Winzige Apfelbröckchen purzelten von Carisius‘ Fingern über Titus‘ Schulter
nach unten.
Titus sah ihnen
mürrisch hinterher und heftete den Blick auf den Boden.
„Kommt schon.
Wie abgesprochen: Reicht euch die Hände!“
Titus ballte
die Fäuste.
Dafür trat
Vedius mit einem gequälten Lächeln hinzu und gab erst Titus, dann Naso die
Hand.
„Titus, Naso…“
Kurz
durchzuckte Naso der Gedanke, wie unverschämt gut dieser junge Vedius Pollio
aussah.

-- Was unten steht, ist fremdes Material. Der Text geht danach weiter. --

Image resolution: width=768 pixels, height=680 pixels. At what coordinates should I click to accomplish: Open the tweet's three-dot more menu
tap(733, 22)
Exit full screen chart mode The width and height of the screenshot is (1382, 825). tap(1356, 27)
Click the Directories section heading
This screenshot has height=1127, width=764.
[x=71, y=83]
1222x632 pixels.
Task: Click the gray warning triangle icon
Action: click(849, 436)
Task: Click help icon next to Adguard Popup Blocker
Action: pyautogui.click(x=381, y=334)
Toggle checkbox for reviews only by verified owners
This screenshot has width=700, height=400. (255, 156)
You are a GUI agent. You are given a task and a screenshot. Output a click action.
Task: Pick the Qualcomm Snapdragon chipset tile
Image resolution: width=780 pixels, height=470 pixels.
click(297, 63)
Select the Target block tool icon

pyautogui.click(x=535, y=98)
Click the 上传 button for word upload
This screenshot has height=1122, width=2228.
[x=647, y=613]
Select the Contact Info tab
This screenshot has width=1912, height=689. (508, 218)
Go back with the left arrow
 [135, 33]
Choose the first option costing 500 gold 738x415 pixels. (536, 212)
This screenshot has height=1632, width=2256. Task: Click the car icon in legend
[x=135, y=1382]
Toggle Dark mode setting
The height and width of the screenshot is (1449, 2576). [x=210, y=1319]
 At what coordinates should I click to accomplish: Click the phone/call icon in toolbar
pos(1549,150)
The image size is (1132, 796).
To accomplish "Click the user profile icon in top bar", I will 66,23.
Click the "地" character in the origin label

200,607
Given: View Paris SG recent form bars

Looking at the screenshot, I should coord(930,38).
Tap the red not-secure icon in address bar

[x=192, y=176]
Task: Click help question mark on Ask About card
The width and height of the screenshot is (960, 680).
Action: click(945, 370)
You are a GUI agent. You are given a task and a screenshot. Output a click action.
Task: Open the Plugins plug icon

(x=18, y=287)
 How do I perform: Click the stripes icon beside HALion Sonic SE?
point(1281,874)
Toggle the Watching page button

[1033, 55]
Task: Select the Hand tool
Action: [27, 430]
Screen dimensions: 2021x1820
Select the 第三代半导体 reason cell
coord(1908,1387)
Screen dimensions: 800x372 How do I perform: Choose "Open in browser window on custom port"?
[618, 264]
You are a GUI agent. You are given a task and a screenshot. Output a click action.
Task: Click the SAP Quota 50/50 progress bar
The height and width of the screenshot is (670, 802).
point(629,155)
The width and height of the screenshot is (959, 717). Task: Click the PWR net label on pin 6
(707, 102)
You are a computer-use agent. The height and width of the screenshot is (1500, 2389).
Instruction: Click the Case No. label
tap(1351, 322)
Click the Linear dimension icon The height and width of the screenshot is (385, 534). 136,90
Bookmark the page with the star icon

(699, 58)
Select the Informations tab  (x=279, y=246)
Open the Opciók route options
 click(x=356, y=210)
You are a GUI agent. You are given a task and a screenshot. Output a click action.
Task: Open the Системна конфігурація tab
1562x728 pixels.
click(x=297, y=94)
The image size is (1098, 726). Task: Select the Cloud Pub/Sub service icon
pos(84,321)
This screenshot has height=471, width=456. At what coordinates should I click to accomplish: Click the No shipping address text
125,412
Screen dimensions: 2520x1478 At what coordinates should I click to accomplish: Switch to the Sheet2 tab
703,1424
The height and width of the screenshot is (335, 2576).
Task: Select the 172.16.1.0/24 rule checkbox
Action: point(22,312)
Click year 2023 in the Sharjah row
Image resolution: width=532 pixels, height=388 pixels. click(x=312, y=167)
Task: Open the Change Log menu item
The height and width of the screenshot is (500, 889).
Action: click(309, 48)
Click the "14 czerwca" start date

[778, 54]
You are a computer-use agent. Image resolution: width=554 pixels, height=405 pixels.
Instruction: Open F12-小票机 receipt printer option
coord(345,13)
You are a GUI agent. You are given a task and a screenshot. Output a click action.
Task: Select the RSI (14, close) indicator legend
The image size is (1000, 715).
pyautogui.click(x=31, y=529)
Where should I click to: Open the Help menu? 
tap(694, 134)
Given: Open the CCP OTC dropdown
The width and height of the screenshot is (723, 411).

Die Eifersucht kroch in ihm hoch wie eine Schlange an einem jungen
Ölbaum.
Vedius sah
Corinna tief in die Augen und seufzte.
Dann winkte er
und drehte mit einem kurz angebundenen „Vale!“ ab.
Sprachlos
blickten ihm Corinna und Naso hinterher, als er mit federnden Schritten den
Raum verließ.
Naso wusste
nicht, was er davon halten sollte. War Vedius etwa aus dem Rennen? Hatte
Carisius für seinen Klienten Titus seine Kontakte spielen lassen? Aber wie war
das möglich? Vedius besaß viel näheren und unmittelbaren Kontakt zum
Kaiserhaus. Schließlich war sein Vater ein Freund des Erhabenen persönlich! Und
warum war Titus dann so sauer? Hatte man ihn über Nasos Verhältnis zu Corinna
aufgeklärt? Musste er nun um sein Leben fürchten?
Titus
verschränkte wieder seine Arme und blickte sauertöpfisch umher.
Naso und
Corinna sahen sich zärtlich an.
Sie nickte.
Er auch.
Dann nahmen sie
sich gleichzeitig bei der Hand. Sollte es ihr Schicksal sein, nun bestraft zu
werden, dann wollten sie dies gemeinsam erdulden.
Titus
betrachtete das Pärchen, als könne er alleine durch seine Blicke töten.
Carisius schien
unruhig zu werden. Er legte sich seinen Mantel selbst um.
„So. Es ist
Zeit.“
Ein Schauer
lief Naso über den Rücken, doch es gelang ihm, stolz und aufrecht zu bleiben.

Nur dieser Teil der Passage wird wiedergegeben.